FAQ

Q. What do you write?

A: Well, I write a lot of things, which are primarily romance or carry heavy romantic elements. I’ve written both historicals (set in the West) and steampunk romances, and I’ve dabbled with urban fantasy. In the past, I’ve also written science fiction and fantasy, though the most common element is the romance. And while I do write “open-door” sex scenes, I don’t write erotica. Not because I have anything against it–I don’t. I just can’t write it as well as others do, so I leave it to them.

Q: So, you write porn?

A: No, Dad, I don’t. Romance.

Q. How do you come up with your ideas?

A: It depends on the story. Sometimes, I start out with a character who just starts talking to me. That’s what happened with The Queen Killer. I was sitting on my couch in January of 2010 when Alek, the hero, started talking to me. I knew nothing about him except how he described himself in my head–and I used those descriptions later on when he’s talking to Maggie. I knew him long before I knew his story.

Sometimes, the seed of the story comes first. I was in the car with my husband when I thought, “Wouldn’t it be fun to write a story about a guy who wins a girl in a poker game?” Thus, The Marker was born. I didn’t have character names, and no plot beyond that, but I knew I would write that story. I then had to craft an entire story around that little idea.

And sometimes, something will spark my imagination, and I will ruminate on it for quite some time before an idea actually strikes. For Jessie’s War, I was looking at a map of a series of mine shafts, and I thought, “Those tunnels would be a great lair for a mad genius.” And so began the germ of an idea for the steampunk.
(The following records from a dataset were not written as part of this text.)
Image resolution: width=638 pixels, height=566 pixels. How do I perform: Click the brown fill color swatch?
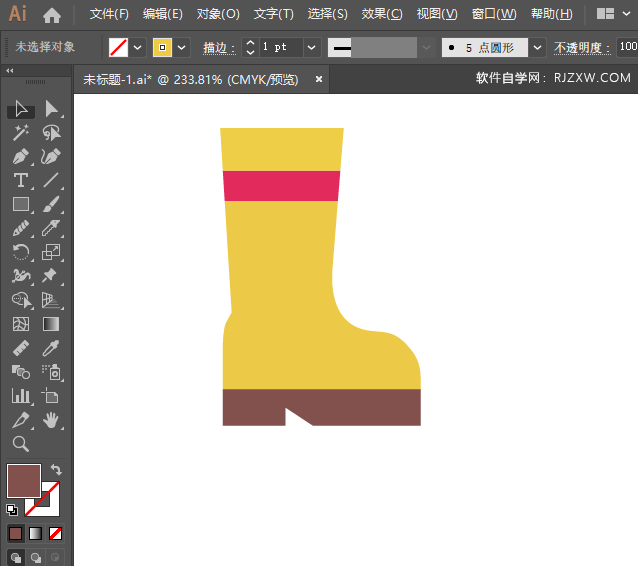click(23, 481)
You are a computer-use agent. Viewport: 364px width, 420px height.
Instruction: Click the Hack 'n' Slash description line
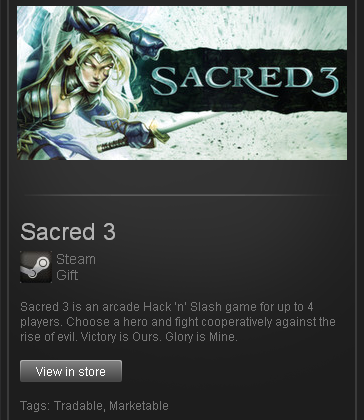tap(167, 307)
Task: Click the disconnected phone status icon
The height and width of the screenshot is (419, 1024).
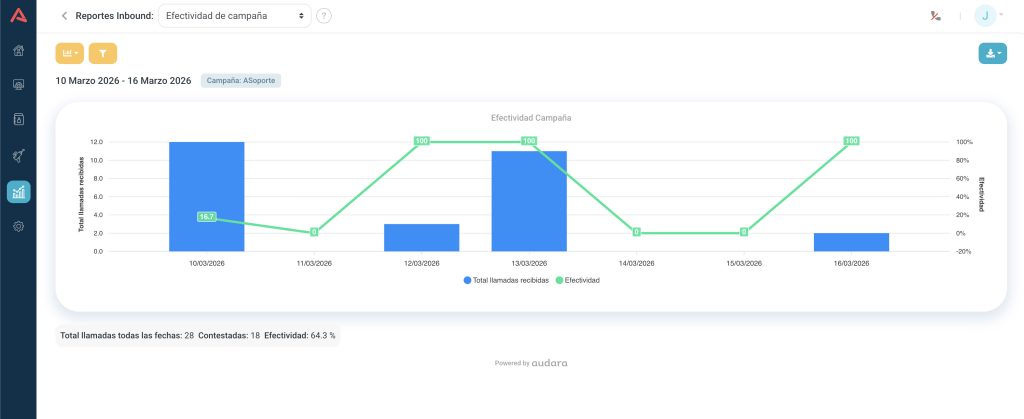Action: pyautogui.click(x=935, y=16)
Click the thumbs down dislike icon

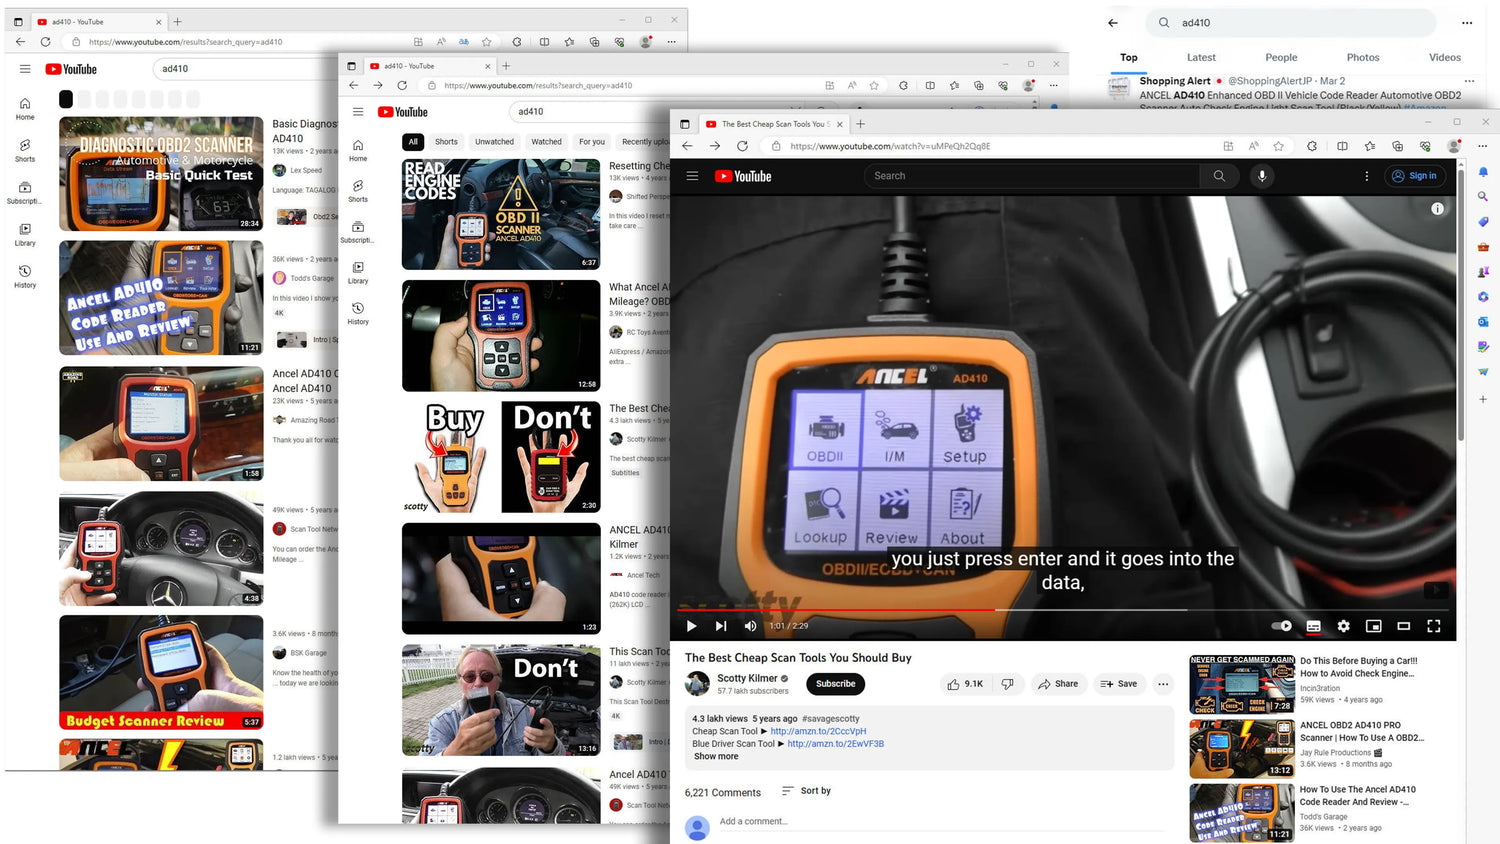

Ironically, Jessie’s War doesn’t have a mad genius.

Q (usually a follow-up to the previous question, and asked somewhat warily): Do your characters talk to you often?

A: Yes and no. I don’t hear voices, so you can rest easy about that. I don’t hallucinate, and I don’t think these people are real. But yes, they have had conversations with one another in my head. Sometimes, I’ll have to stop what I’m doing because a really great exchange popped into my head and I don’t want to forget it. That happened just today, even.

Q. How do you balance working full-time with writing and caring for two small children?

A: Balance? What’s balance? Between work, writing, swimming lesson and soccer practice, my house is a disaster. And I don’t sleep all that often. I set aside time every night (8:00-11:00) to write. I don’t watch TV, except for Castle and True Blood, both of which I DVR and watch on Saturday nights. I try to write every night, even if it’s only for half an hour. Some people relax by going to the gym, some people relax by cleaning (if you’re one of them, can you come over? Seriously. Please?), and some people relax by watching TV. I write. That’s what I do.

2 thoughts on “FAQ”

  1. Meggan,

    I just read your review of An Inconvenient Obsession on Goodreads, and I wanted to thank you for saying such lovely things about my book. And I’m stoked that you though I was sweet! You’re pretty great yourself! I love your voice (as evidenced by your pithy blog entries), and I find it very interesting that you’ve written historical romance set in the West. I *love* western historicals and I even wrote a few myself. Alas, the market for westerns is so tight (I am no Linda Lael Miller, I fear) that I could never sell them. But I would love to go back to them at some point. They truly are a passion of mine.

    Anyway, just thought I’d drop you line to tell you how much I appreciated you taking the time to post positive things about my book. And I’d love to send you my next book, so if you give me your address, I’ll get it in the mail ASAP.

    Anyway, kudos on your cover – it’s gorgeous! – and good luck with your debut! I’ll be watching for it!

    Natasha

    1. Thanks, Natasha!

      It was really great to meet you. Your book really was fantastic. I thoroughly enjoyed every last word. You had so many sentences and scenes where I would just sigh and think to myself, “I wish I wrote that!”